Propane for Residential Use - Safety - Delta Liquid Energy

Residential Consumer Safety

Delta Liquid Energy - Residential Consumer Safety for Propane Use
Propane for residential use is very common for consumers living in rural areas or away from natural gas lines. Nothing is more important to Delta Liquid Energy (DLE) than the safety of your home and family. Below are some important safety reminders for consumers using propane to power their home and for those interested in making the switch to cleaner burning propane.

Propane Education and Research Council Consumer Safety Brochure

Propane Education and Research Council Recreational Vehicle Safety Brochure

Do you own your propane tank? Take a look at these safety reminders for consumer owned tanks:

Above Ground Tanks

Below Ground Tanks

Residential Warning Signs

  • If you can’t light or keep the pilot lit in your hot water heater, there is most likely a safety feature working to warn you that there is a problem. Turn off the gas and call your local DLE office.
  • If the burner on your range is not blue there may be a clog that needs servicing immediately. Turn off the gas and call your local DLE office.

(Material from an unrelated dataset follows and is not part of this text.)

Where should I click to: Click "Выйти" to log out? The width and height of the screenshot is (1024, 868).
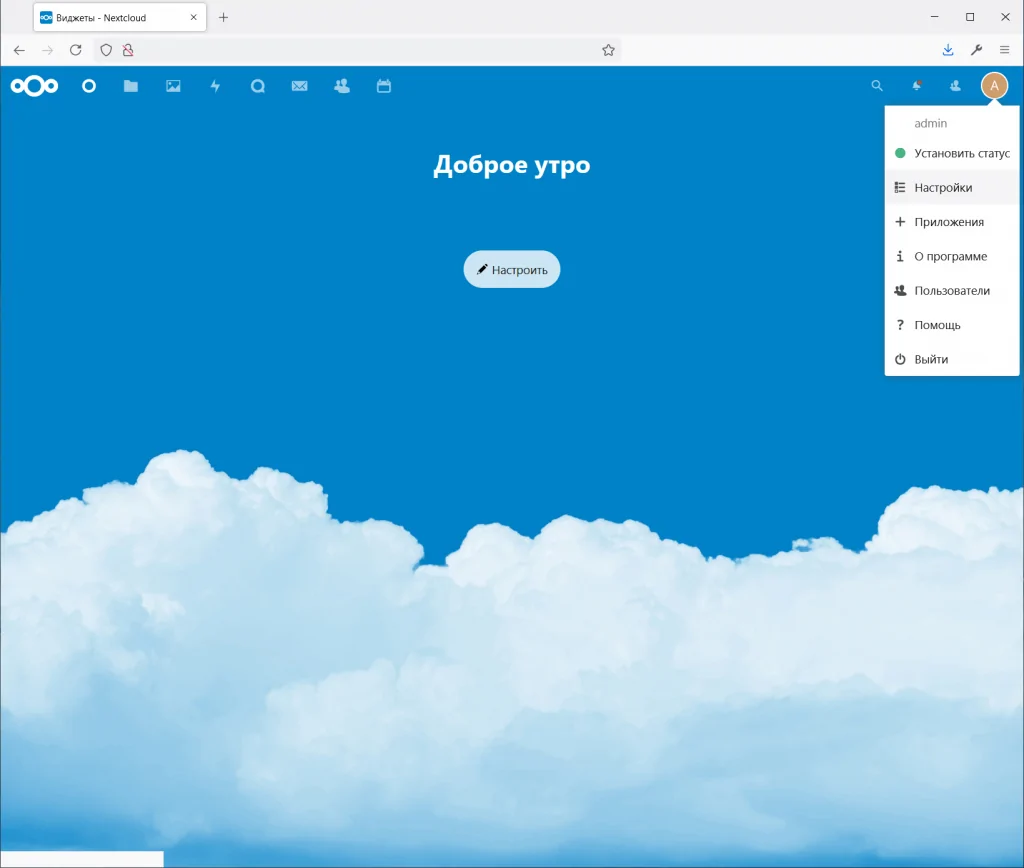pyautogui.click(x=931, y=359)
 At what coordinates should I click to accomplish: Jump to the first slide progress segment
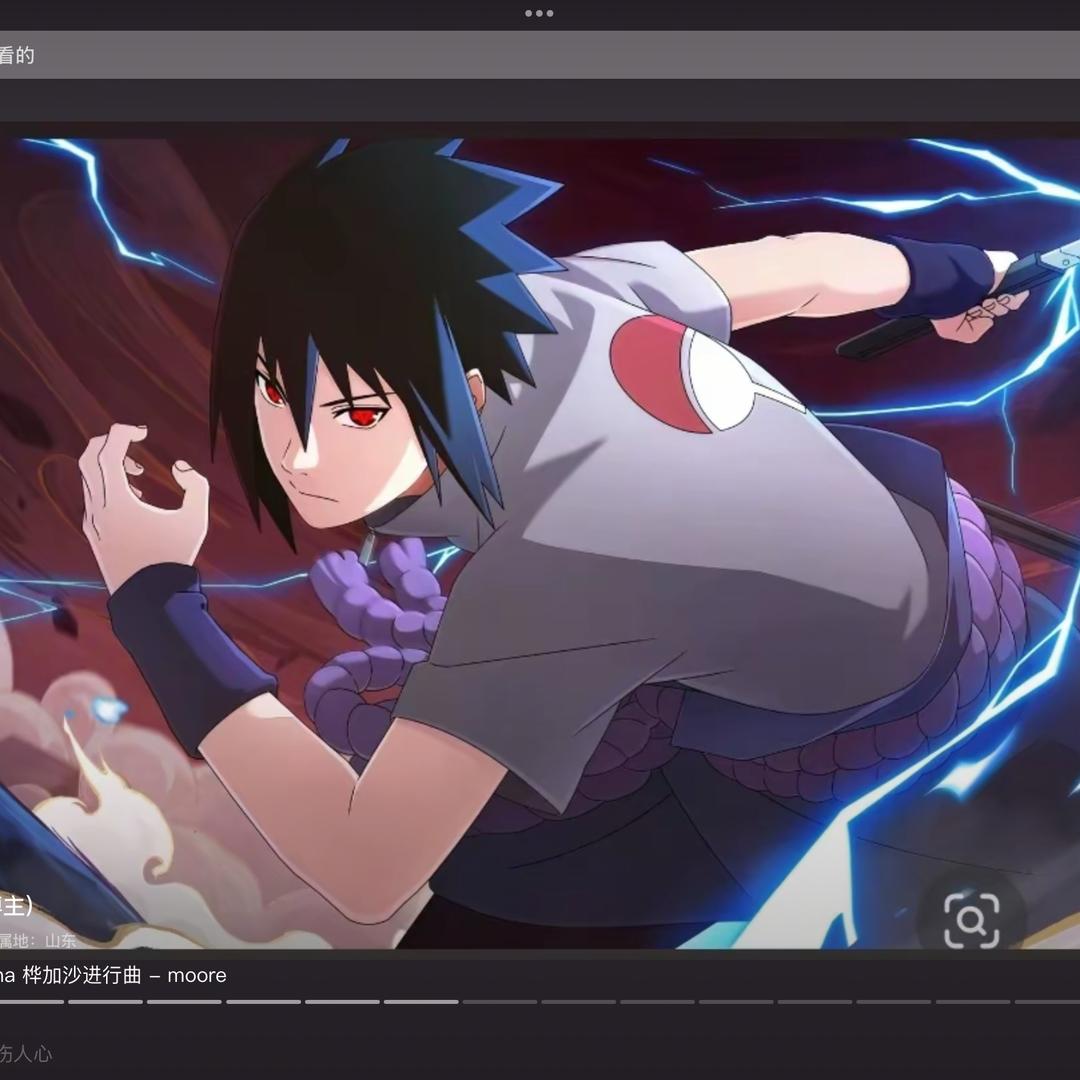[30, 1001]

If You Think You Smell Gas

  • DO NOT turn on or off light switches, appliances or thermostats
  • Evacuate everyone from the building immediately
  • Shut off the gas supply from an outside tank
  • Call your local DLE office or fire department immediately from a telephone outside of the building and stay outside

Because propane is denser than air, if you have a leak, it will settle on the floor in areas that are not properly ventilated. Any ignition source could cause an explosion.

Prevent Carbon Monoxide Poisoning in your Home

  • Make a visual check of your vents to make sure nothing is blocked. Soot in and around a vent cap can be an indication that there is a problem with blockages or seals.
  • When experiencing flu-like symptoms, leave the house to see if they clear up — if they do, there might be a carbon monoxide leak in your home.
  • Open flues when fireplaces are in use and make sure that all doors on wood stoves fit tightly.
  • VENTILATE whenever possible.
  • Purchase a CO detector for your home from a local hardware home improvement store. Be sure to change the batteries on a regular basis!

Visit our Blog: Carbon Monoxide Safety Tips for more information.

“I’m Out of Propane!”

This is an uncommon occurrence and your out-of-gas situation may be caused by an unknown leak rather than neglect. Insurance statistics show that most accidents involving propane are caused by homeowners trying to re-light their pilot lights after running out of gas. If your pilot light is out, call your local DLE office. We will send a qualified service technician to diagnose the problem.